-- Opening Marker --

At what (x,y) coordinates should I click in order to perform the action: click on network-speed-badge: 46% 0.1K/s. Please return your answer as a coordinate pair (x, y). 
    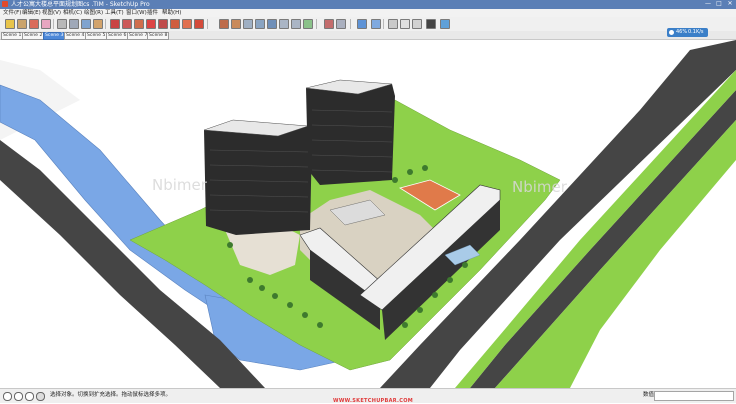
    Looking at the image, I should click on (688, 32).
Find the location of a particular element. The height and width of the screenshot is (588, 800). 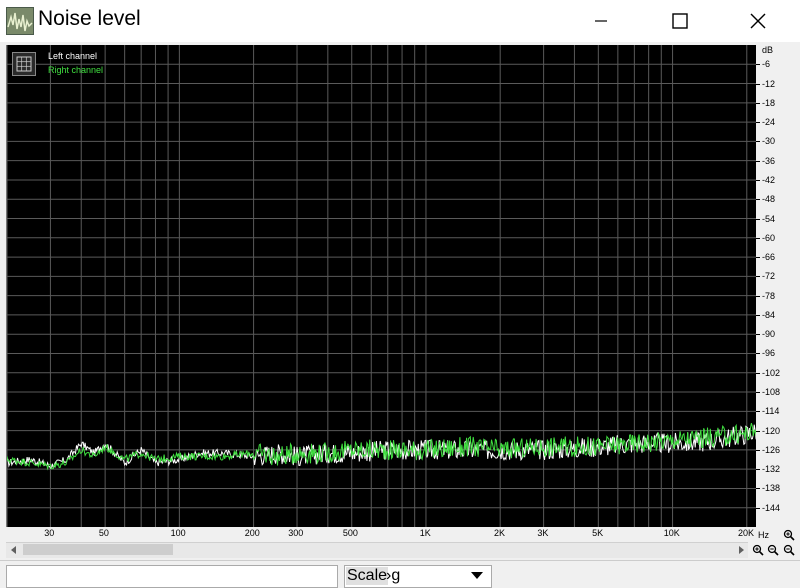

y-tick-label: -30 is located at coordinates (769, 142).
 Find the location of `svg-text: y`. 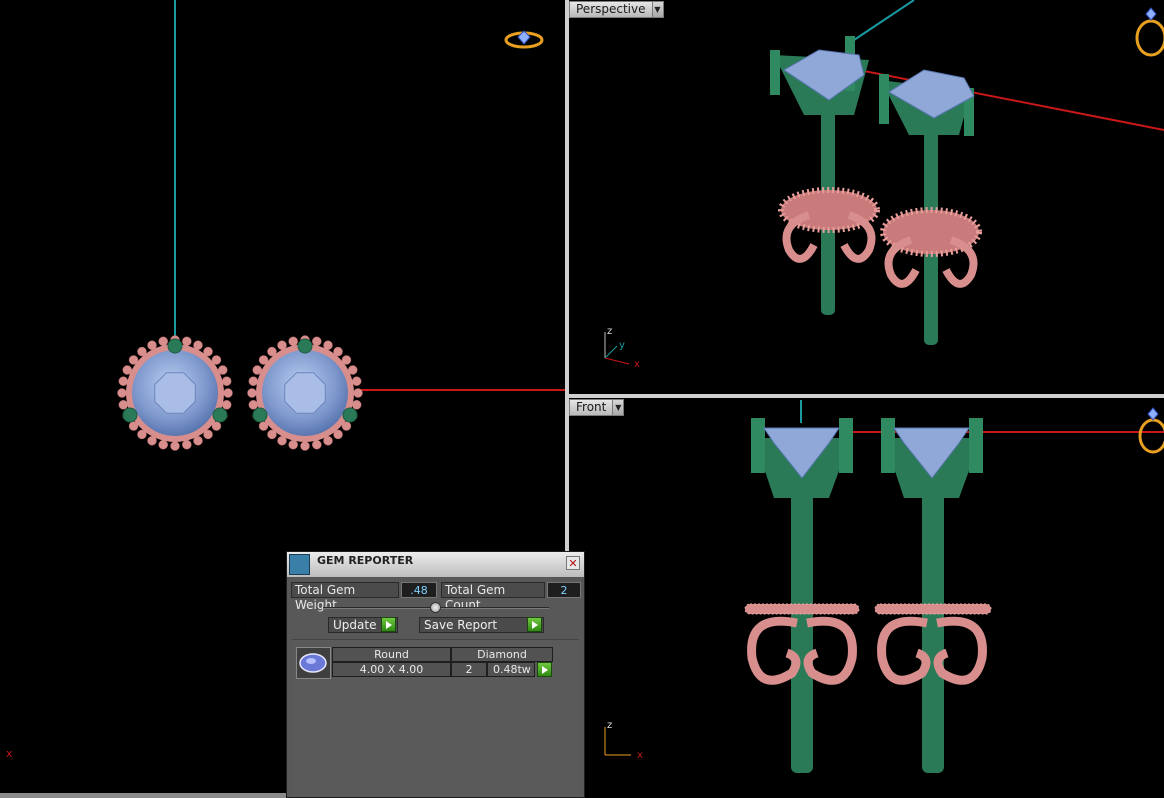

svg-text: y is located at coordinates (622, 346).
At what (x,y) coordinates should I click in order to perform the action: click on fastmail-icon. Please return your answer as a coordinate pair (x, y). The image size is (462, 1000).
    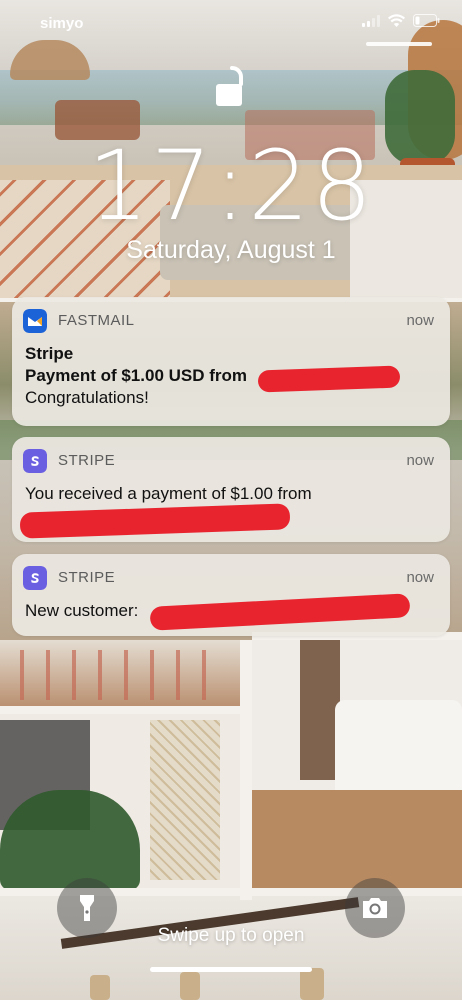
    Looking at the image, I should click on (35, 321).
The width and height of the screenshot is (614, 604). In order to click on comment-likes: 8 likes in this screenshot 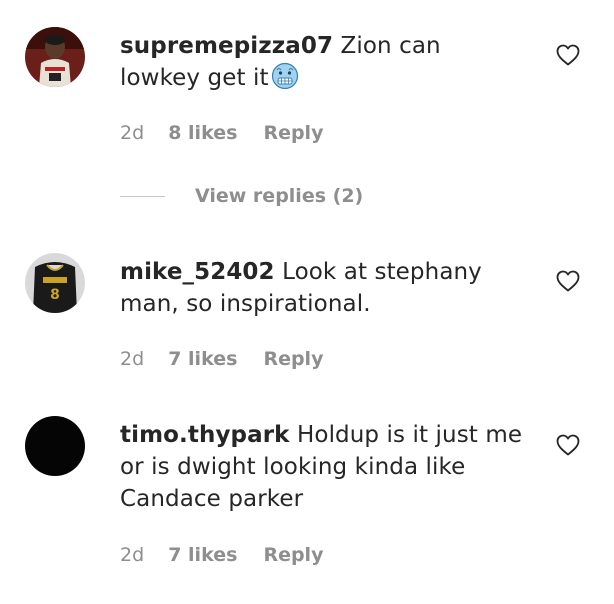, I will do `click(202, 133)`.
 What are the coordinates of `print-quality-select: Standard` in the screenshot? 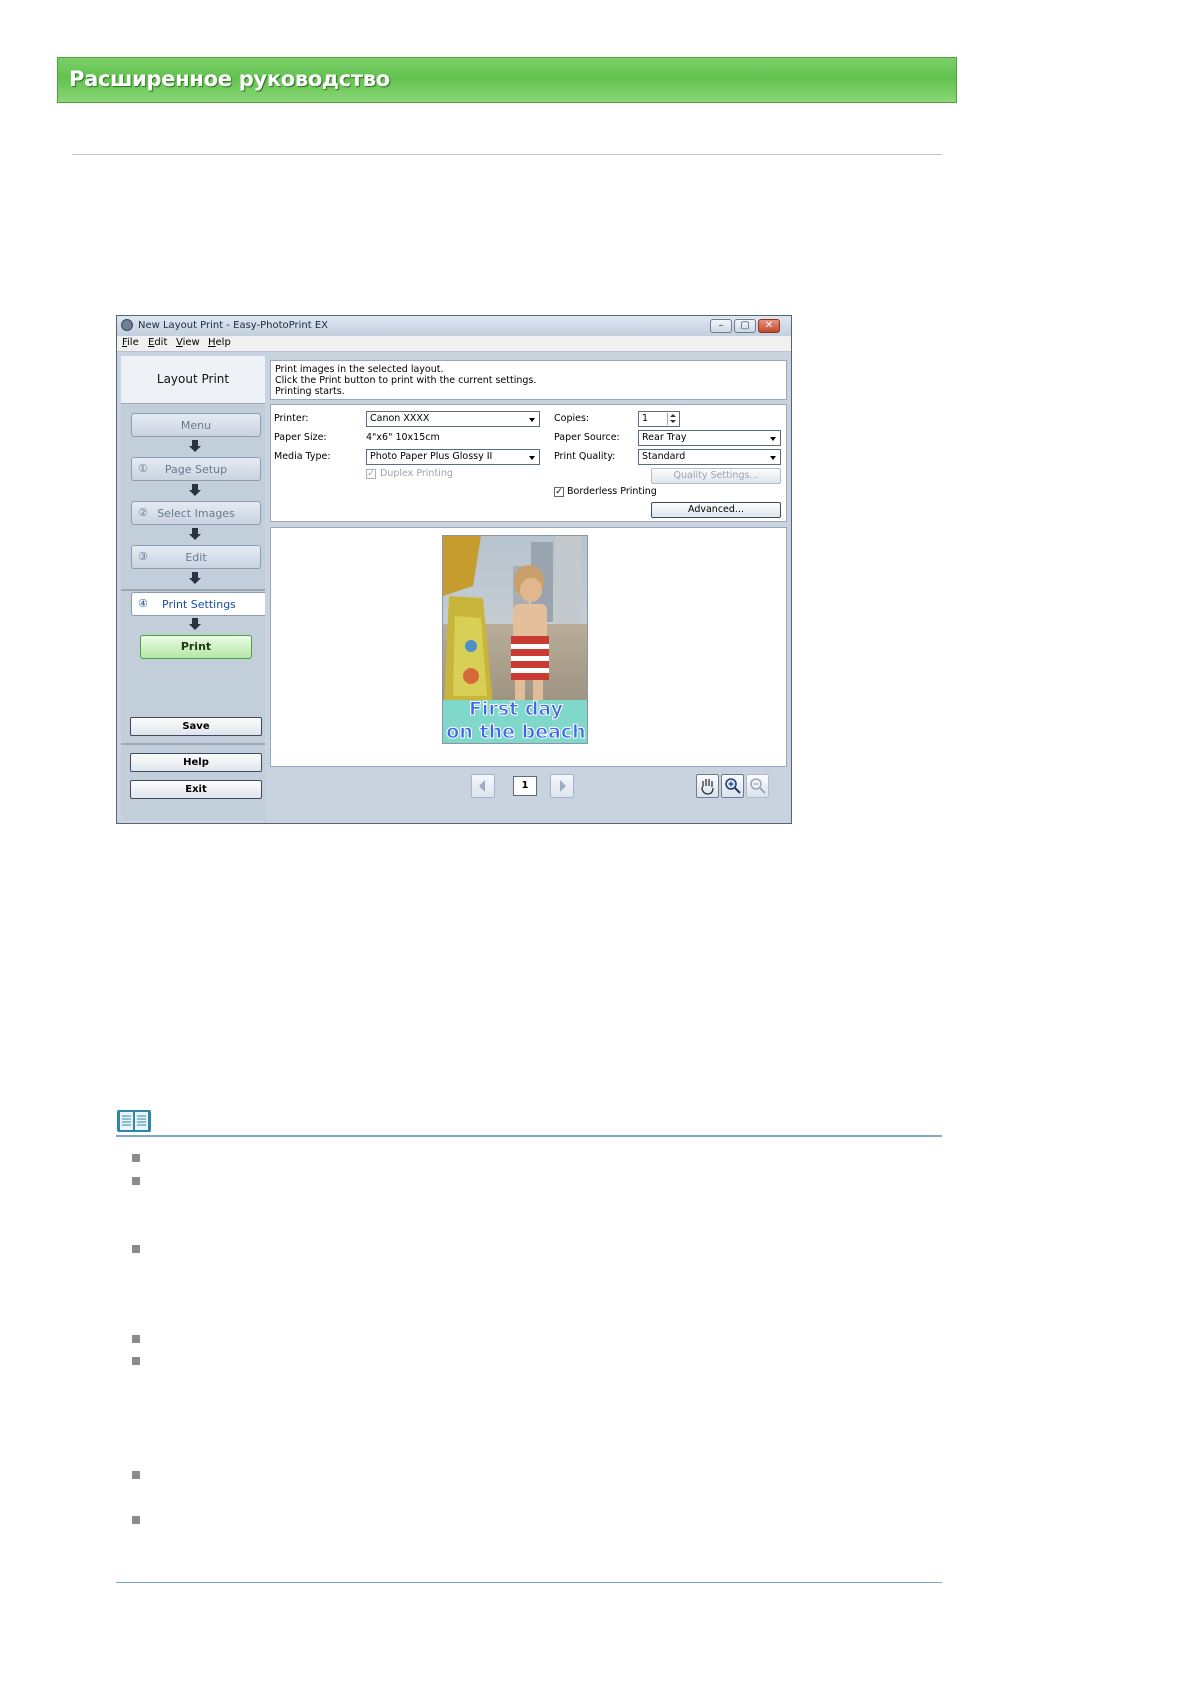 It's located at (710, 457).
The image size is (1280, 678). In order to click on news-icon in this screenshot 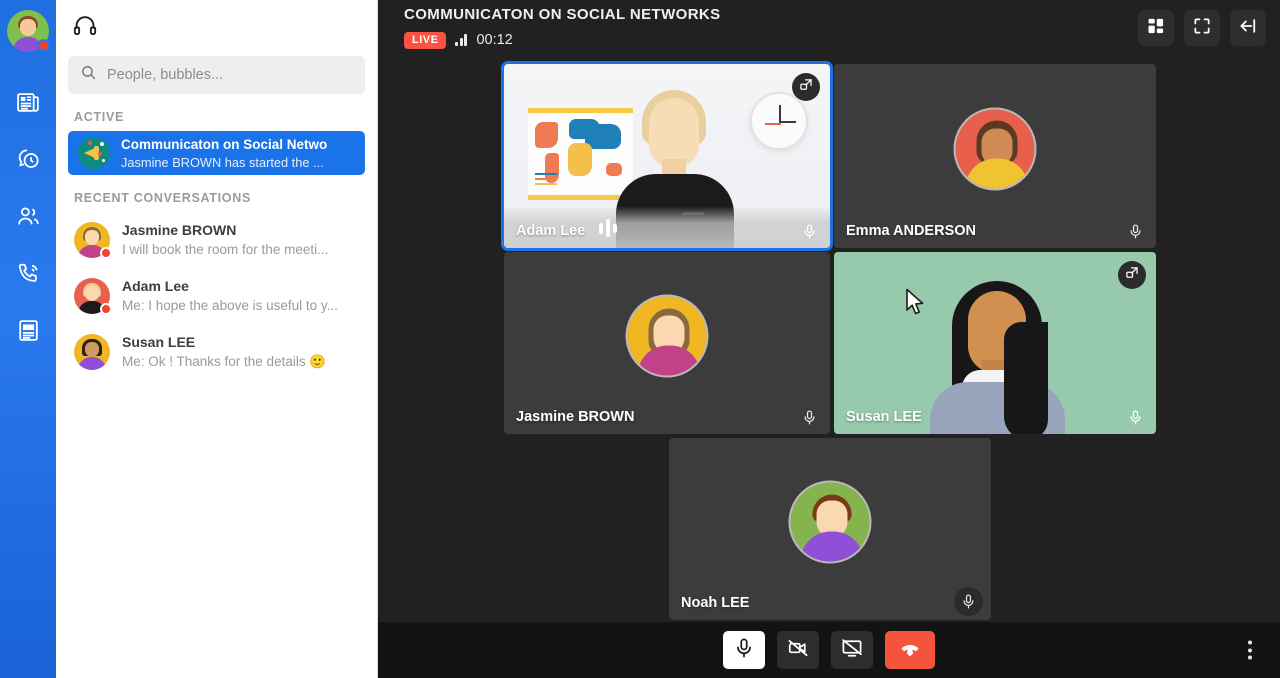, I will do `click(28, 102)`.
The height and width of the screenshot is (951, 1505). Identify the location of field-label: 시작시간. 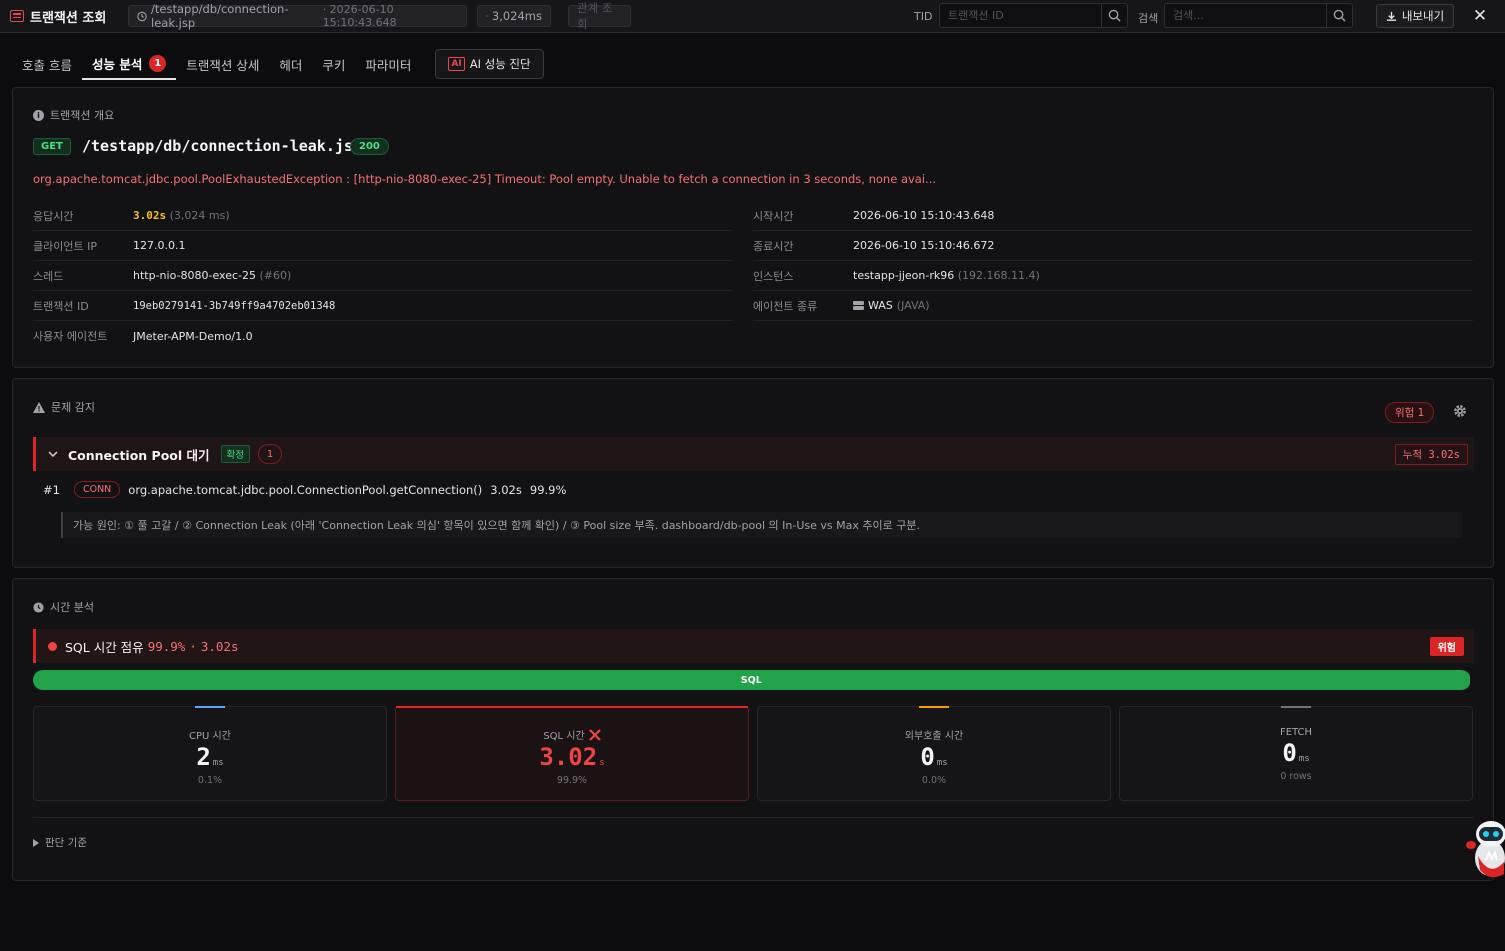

-- Closing Marker --

> **Problem details**
Pull out everything from the start of the material down to and including the line that contains "Looking at the image, I should click on (688, 32).", copying each line unchanged. Leave the pictures out of your answer.

> **Exercise result**
At what (x,y) coordinates should I click in order to perform the action: click on network-speed-badge: 46% 0.1K/s. Please return your answer as a coordinate pair (x, y). 
    Looking at the image, I should click on (688, 32).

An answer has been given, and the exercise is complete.